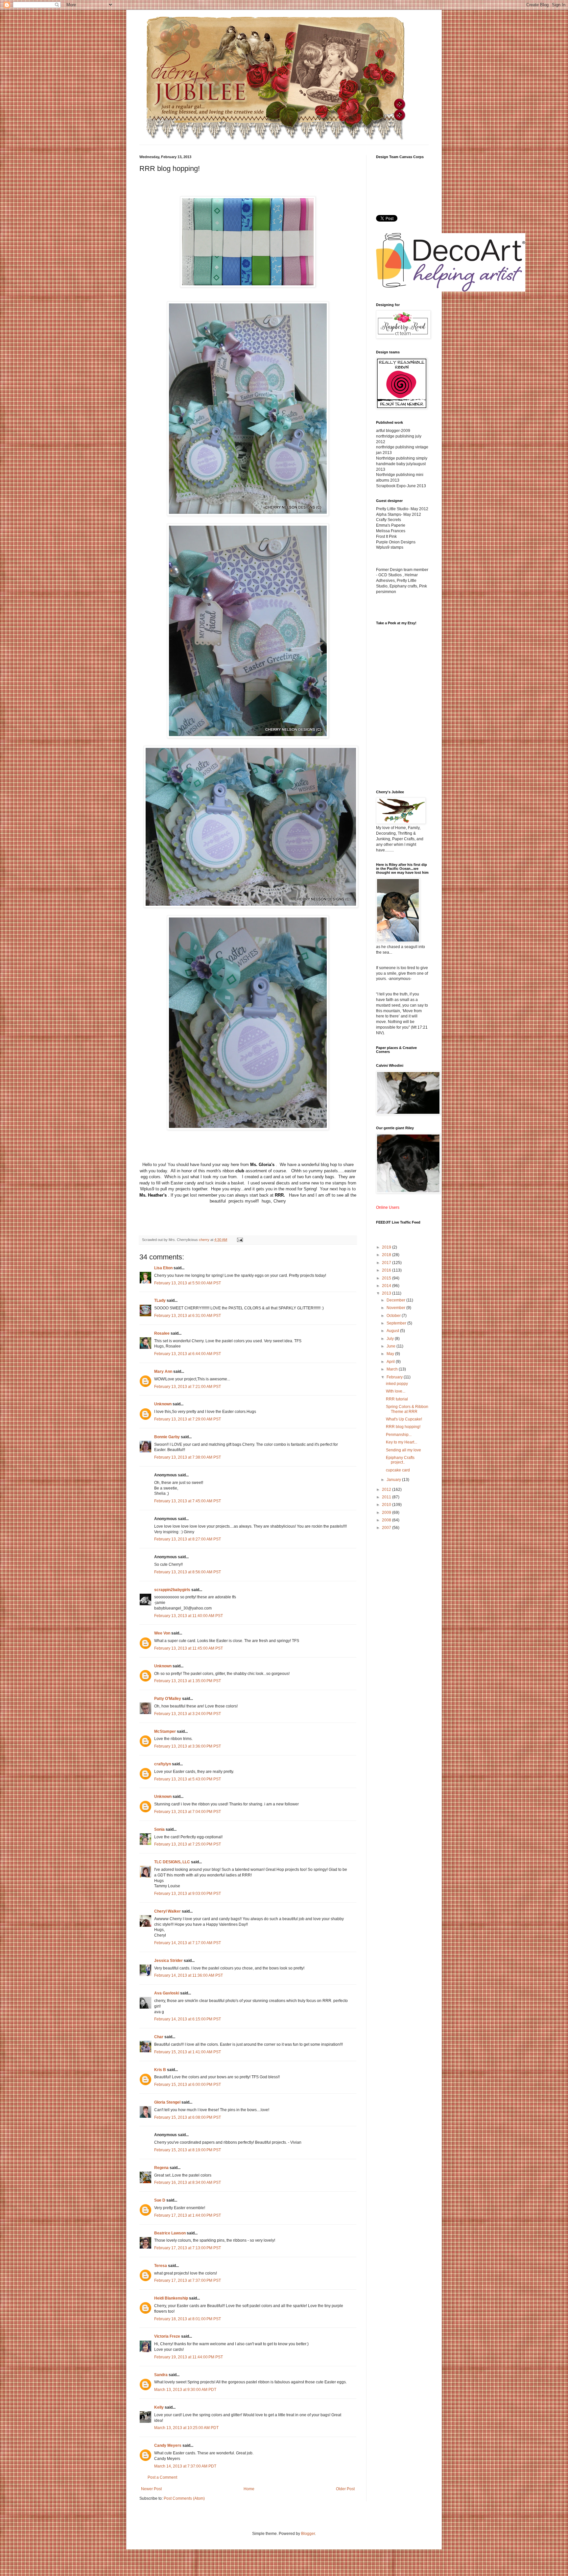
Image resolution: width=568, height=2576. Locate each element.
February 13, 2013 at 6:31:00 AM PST (187, 1315)
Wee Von (162, 1633)
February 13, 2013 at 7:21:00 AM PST (187, 1386)
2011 (387, 1497)
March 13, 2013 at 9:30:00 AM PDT (185, 2389)
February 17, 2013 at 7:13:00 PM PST (187, 2248)
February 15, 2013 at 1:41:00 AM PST (187, 2052)
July (391, 1338)
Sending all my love (403, 1450)
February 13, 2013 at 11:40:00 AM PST (188, 1615)
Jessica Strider (168, 1960)
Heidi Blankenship (171, 2298)
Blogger (308, 2533)
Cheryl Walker (167, 1911)
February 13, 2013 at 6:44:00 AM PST (187, 1353)
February (395, 1377)
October (394, 1315)
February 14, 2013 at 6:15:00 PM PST (187, 2019)
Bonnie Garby (167, 1437)
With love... (395, 1391)
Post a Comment (162, 2477)
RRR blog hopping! (403, 1426)
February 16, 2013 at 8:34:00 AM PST (187, 2182)
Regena (161, 2167)
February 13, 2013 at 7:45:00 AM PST (187, 1501)
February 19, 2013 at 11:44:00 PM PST (188, 2357)
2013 (387, 1293)
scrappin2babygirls (172, 1589)
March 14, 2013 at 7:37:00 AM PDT (185, 2466)
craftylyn (162, 1764)
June (391, 1346)
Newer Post (151, 2489)
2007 (387, 1527)
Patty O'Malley (167, 1698)
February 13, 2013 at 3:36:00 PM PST (187, 1746)
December (396, 1300)
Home (249, 2489)
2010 (387, 1504)
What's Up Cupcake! (404, 1419)
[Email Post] (239, 1240)
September (397, 1323)
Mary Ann (163, 1371)
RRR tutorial (397, 1399)
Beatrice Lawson (170, 2233)
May (391, 1353)
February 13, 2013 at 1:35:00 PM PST (187, 1681)
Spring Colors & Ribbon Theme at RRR (407, 1409)
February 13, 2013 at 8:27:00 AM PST (187, 1539)
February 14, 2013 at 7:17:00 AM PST (187, 1943)
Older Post (345, 2489)
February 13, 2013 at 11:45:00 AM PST (188, 1648)
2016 (387, 1270)
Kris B (160, 2069)
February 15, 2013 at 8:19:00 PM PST (187, 2150)
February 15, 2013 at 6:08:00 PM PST (187, 2117)
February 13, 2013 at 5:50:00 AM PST (187, 1283)
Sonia (159, 1829)
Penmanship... (399, 1434)
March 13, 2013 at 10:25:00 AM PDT (186, 2427)
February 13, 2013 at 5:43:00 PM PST (187, 1779)
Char (158, 2037)
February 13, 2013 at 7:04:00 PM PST (187, 1811)
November (396, 1307)
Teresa (160, 2265)
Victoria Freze (167, 2336)
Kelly (159, 2407)
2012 (387, 1489)
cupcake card (398, 1470)
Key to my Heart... (401, 1442)
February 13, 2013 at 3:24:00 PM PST (187, 1713)
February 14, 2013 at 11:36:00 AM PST (188, 1975)
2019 (387, 1247)
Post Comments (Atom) (184, 2498)
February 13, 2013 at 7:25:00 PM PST (187, 1844)
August (393, 1330)
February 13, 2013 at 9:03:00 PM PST (187, 1893)
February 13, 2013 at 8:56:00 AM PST (187, 1572)
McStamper (165, 1731)
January (394, 1479)
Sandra (161, 2375)
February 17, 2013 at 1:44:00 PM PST (187, 2215)
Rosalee (162, 1333)
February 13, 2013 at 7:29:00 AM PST (187, 1419)
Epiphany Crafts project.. (400, 1460)
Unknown (163, 1404)
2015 (387, 1278)
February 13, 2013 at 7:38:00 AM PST (187, 1457)
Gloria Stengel (167, 2102)
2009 (387, 1512)
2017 (387, 1262)
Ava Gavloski (166, 1993)
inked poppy (397, 1383)
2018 (387, 1254)
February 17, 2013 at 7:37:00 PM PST (187, 2280)
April (391, 1361)
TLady (160, 1300)
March (393, 1369)
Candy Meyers (167, 2445)
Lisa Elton (163, 1268)
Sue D (159, 2200)
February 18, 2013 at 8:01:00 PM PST (187, 2319)
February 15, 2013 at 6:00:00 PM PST (187, 2084)
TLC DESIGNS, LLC (172, 1862)
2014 (387, 1285)
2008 (387, 1520)
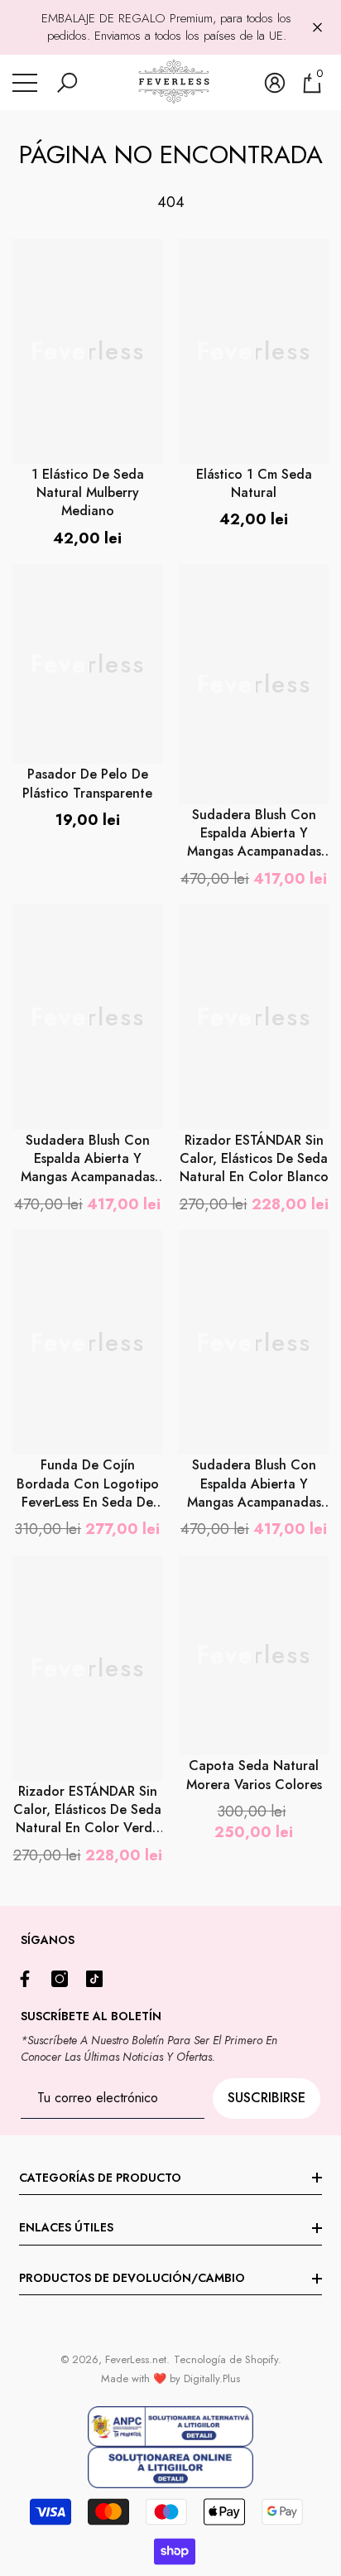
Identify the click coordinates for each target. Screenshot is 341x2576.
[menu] (24, 82)
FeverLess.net (135, 2359)
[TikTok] (98, 1978)
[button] (67, 82)
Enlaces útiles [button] (66, 2227)
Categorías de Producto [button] (100, 2177)
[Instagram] (63, 1978)
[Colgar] (317, 28)
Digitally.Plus (212, 2378)
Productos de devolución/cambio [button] (132, 2278)
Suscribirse (266, 2097)
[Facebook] (29, 1978)
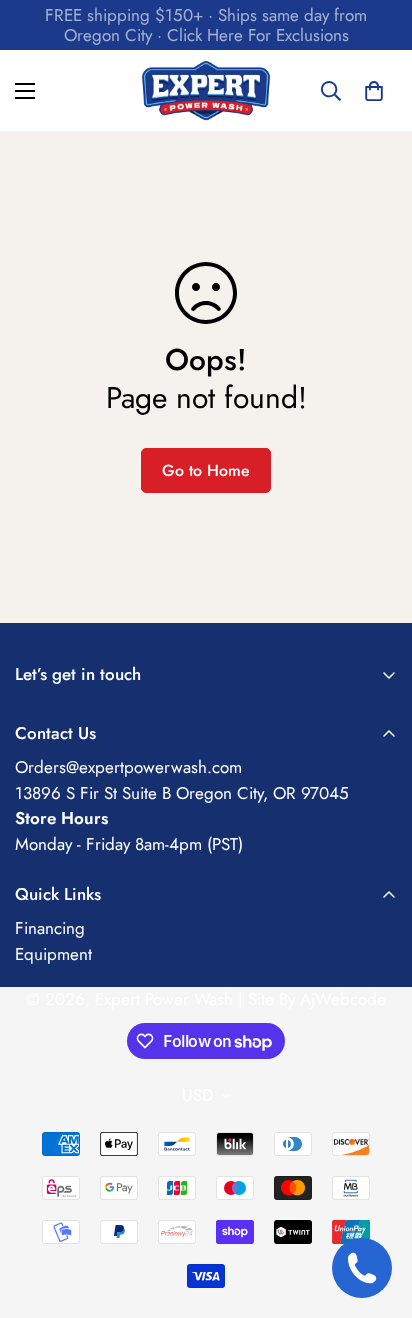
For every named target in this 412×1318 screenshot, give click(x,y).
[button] (374, 91)
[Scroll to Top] (376, 1212)
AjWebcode (343, 999)
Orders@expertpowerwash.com (128, 767)
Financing (50, 928)
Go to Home (206, 470)
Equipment (53, 954)
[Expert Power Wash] (206, 90)
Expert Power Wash (164, 999)
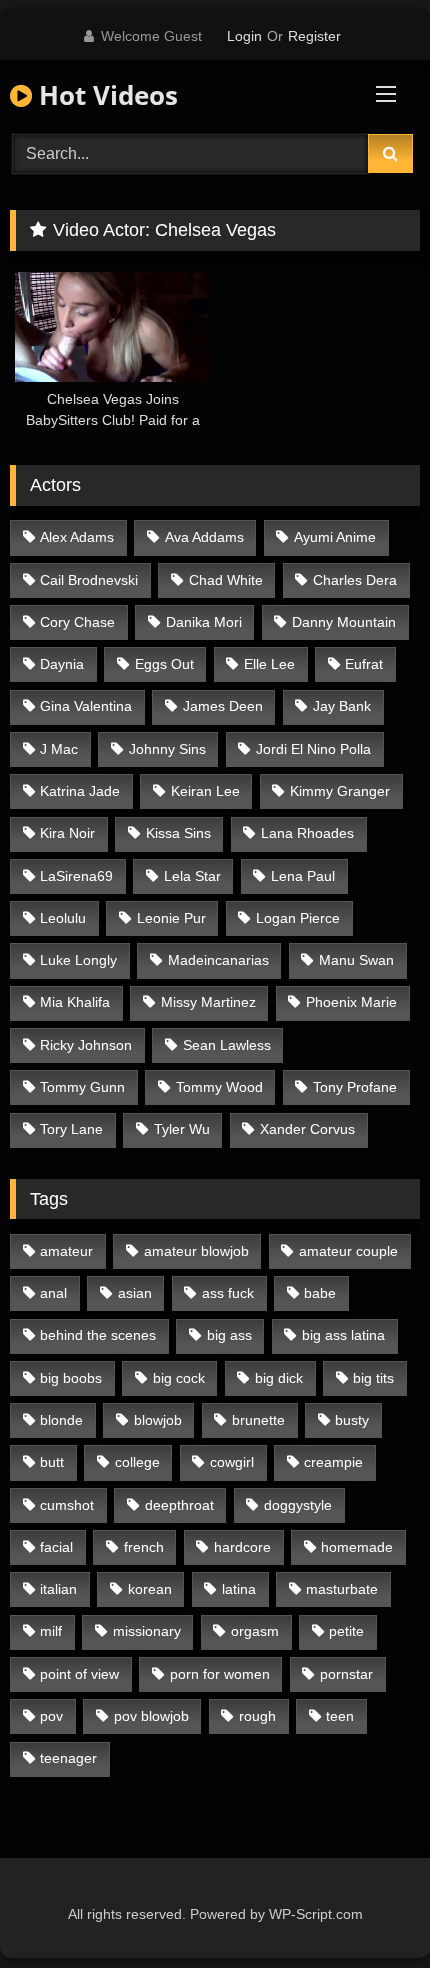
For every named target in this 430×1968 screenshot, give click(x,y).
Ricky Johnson (86, 1045)
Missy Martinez (208, 1002)
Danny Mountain (344, 622)
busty (352, 1420)
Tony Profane (355, 1087)
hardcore (242, 1547)
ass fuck (228, 1293)
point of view (79, 1674)
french (144, 1547)
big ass (229, 1335)
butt (52, 1462)
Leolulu (63, 918)
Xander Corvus (307, 1129)
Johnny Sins (167, 749)
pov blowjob (151, 1716)
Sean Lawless (227, 1045)
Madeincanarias (218, 960)
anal (53, 1293)
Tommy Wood (219, 1087)
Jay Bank (342, 706)
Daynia (62, 664)
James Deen (223, 706)
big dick (279, 1378)
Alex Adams (77, 537)
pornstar (346, 1674)
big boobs (71, 1378)
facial (56, 1547)
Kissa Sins (178, 833)
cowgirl (232, 1462)
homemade (357, 1547)
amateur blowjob (196, 1251)
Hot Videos (105, 95)
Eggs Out (164, 664)
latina (239, 1589)
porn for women (220, 1674)
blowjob (158, 1420)
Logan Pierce (298, 918)
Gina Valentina (86, 706)
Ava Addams (204, 537)
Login (244, 36)
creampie (333, 1462)
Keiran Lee (205, 791)
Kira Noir (67, 833)
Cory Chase (77, 622)
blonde (61, 1420)
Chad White (226, 580)
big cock (179, 1378)
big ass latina (343, 1335)
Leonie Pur (171, 918)
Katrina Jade (80, 791)
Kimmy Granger (340, 791)
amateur (66, 1251)
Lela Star (192, 876)
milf (51, 1631)
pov (51, 1716)
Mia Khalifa (75, 1002)
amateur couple (348, 1251)
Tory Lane (71, 1129)
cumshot (67, 1505)
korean (150, 1589)
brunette (258, 1420)
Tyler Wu (182, 1129)
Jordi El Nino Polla (313, 749)
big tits (373, 1378)
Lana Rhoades (307, 833)
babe (320, 1293)
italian (58, 1589)
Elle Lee (269, 664)
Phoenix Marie (351, 1002)
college (137, 1462)
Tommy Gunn (82, 1087)
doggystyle (298, 1505)
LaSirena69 (76, 876)
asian (135, 1293)
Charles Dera (355, 580)
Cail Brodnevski (89, 580)
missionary (147, 1631)
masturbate (342, 1589)
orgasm (255, 1631)
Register (314, 36)
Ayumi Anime (335, 537)
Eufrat (364, 664)
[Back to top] (368, 1908)
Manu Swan (356, 960)
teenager (68, 1758)
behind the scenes (98, 1335)
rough (257, 1716)
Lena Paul (303, 876)
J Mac (59, 749)
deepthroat (179, 1505)
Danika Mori (204, 622)
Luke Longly (78, 960)
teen (340, 1716)
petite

===============

TASK TO CARRY OUT » The required answer is the exact run of lines above starting at the line with "big tits (373, 1378)" and ending at the line with "J Mac (59, 749)", with both ends present.

PROBLEM SOLUTION »
big tits (373, 1378)
Lana Rhoades (307, 833)
babe (320, 1293)
italian (58, 1589)
Elle Lee (269, 664)
Phoenix Marie (351, 1002)
college (137, 1462)
Tommy Gunn (82, 1087)
doggystyle (298, 1505)
LaSirena69 (76, 876)
asian (135, 1293)
Charles Dera (355, 580)
Cail Brodnevski (89, 580)
missionary (147, 1631)
masturbate (342, 1589)
orgasm (255, 1631)
Register (314, 36)
Ayumi Anime (335, 537)
Eufrat (364, 664)
[Back to top] (368, 1908)
Manu Swan (356, 960)
teenager (68, 1758)
behind the scenes (98, 1335)
rough (257, 1716)
Lena Paul (303, 876)
J Mac (59, 749)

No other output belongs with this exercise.